A refusal by the 6th U.S. Circuit Court of Appeals in Ohio to block a lower court ruling will allow Planned Parenthood and other abortion sellers to receive federal taxpayer funds for providing “family planning” services which can include referring women for abortion.

Planned Parenthood and other abortion sellers get their hands on taxpayer funds in a couple different ways. The lion’s share comes through Medicaid reimbursements. For Planned Parenthood, that brings in more than a half-billion dollars per year.

The other funding avenue, until 2019, came from Title X family planning grants paid through the U.S. Department of Health and Human Services (HHS). This year HHS will provide roughly $256 million in Title X grants to various recipients to help low-income and uninsured individuals. In past years, Planned Parenthood received approximately $60 million annually in such grant funding.

The problem for pro-life taxpayers has always been that Planned Parenthood’s “family planning” services have always been an excuse to refer women for abortions – sometimes just down the hall at the same PP facility. And this despite the clear language in the 1970 federal law creating Title X: “The broad range of services does not include abortion as a method of family planning.”

To prevent the law from being exploited by abortionists, in 2019 HHS passed a new rule requiring Title X grant recipients to keep their family planning services and their abortion practice separate, both physically and financially. It also prohibited referrals for abortion. It was justifiably named the “Protect Life Rule.” It was even upheld by the notoriously liberal 9th Circuit in 2020 after a legal challenge from the state of California.

Tellingly, Planned Parenthood affiliates refused to comply with the 2019 rule and gave up – for the time being – their participation in Title X. They just couldn’t separate their baby-killing business from the government program that brought women to their facilities in the first place.

In 2021, the Biden Administration’s HHS revised the rule to eliminate the 2019 restrictions on funds, opening up the taxpayer-funded gravy train for Planned Parenthood and the abortion industry once again.

But in October, 12 states – led by the Ohio Attorney General – challenged the 2021 rule in court. Those states asked a lower court to issue an injunction blocking the effectiveness of the new rule until the litigation played out. The federal district court judge overseeing the case denied the request, and the states appealed to the 6th Circuit, asking that court to issue the injunction the lower court would not.

A three-judge panel recently refused that request, ruling that the 12 states were not entitled to an injunction because they would not be irreparably harmed if the new rule were allowed to stay in effect while the litigation proceeded in the lower court.
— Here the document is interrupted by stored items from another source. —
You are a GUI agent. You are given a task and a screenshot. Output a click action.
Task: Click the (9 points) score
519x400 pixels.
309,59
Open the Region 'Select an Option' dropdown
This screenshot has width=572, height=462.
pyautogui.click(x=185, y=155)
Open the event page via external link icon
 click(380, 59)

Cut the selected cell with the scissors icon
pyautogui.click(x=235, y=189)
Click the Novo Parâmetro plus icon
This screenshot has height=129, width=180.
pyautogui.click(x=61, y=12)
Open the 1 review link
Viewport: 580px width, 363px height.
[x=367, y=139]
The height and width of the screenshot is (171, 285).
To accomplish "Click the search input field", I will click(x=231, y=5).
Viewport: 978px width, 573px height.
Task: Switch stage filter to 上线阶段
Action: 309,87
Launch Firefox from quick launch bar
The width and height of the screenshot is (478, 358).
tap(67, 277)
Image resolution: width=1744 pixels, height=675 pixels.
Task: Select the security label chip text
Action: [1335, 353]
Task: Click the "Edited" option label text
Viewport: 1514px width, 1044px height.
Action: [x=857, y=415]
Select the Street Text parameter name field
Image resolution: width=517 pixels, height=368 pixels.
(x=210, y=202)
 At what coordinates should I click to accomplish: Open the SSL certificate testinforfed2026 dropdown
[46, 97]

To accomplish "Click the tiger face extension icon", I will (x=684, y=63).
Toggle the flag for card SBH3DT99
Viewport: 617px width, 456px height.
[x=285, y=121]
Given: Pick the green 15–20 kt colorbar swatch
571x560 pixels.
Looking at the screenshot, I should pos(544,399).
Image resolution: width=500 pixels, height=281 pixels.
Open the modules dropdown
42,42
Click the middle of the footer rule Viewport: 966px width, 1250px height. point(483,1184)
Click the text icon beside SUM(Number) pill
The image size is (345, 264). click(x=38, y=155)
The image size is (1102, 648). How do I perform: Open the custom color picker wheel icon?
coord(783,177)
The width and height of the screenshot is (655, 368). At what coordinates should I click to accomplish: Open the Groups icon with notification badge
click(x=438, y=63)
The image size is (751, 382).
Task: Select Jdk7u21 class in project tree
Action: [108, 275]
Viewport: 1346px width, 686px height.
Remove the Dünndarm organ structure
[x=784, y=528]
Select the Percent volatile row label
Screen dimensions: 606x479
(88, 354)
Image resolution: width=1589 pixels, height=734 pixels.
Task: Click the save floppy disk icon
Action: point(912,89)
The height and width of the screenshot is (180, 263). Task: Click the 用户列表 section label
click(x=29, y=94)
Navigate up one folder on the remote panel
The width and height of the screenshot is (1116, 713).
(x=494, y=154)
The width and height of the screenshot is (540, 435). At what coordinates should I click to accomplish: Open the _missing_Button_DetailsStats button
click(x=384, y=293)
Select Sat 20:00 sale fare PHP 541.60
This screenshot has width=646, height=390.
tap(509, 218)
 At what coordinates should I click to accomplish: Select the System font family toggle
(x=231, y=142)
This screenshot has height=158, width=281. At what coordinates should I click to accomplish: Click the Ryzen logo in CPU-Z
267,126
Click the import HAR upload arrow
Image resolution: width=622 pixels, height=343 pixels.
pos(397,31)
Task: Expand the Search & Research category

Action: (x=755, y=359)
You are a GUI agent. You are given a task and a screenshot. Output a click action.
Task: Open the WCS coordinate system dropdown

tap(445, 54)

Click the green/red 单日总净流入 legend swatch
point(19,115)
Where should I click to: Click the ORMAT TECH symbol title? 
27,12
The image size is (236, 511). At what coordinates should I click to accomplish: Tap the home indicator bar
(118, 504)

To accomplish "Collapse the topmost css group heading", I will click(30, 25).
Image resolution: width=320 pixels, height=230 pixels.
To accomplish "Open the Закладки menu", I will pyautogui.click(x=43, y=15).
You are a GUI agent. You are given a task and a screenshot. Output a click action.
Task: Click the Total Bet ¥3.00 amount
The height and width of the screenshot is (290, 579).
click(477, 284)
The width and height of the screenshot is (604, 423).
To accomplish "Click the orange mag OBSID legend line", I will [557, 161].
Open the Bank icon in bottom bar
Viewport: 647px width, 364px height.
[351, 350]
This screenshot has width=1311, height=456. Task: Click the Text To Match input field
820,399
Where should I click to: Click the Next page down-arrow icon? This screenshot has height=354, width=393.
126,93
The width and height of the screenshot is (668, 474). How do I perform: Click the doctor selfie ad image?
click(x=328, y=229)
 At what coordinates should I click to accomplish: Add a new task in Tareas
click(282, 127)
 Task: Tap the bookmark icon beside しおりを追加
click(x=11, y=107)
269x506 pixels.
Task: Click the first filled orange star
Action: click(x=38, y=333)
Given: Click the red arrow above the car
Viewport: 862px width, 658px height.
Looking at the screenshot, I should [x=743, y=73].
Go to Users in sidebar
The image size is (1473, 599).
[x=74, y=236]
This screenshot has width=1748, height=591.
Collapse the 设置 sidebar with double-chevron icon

“Federal law prohibits taxpayer funding of abortion — and that law means nothing if the federal money isn’t kept separate,” Ohio Attorney General Dave Yost said in a press release  announcing the lawsuit back in October. “That, frankly, is the real reason behind the [2019] rule.”

The 6th Circuit’s ruling does not end the litigation; indeed, it is in its early stages at the district court level. However, it does mean that while the litigation is pending, Planned Parenthood and other abortion sellers will be taking advantage of taxpayer funds to keep their doors open and the lights and heat on.

And their sordid business of exploiting vulnerable women and ending the lives of preborn human beings will continue – at least for the time being – at the expense of the American taxpayer.

The case is State of Ohio v. Becerra.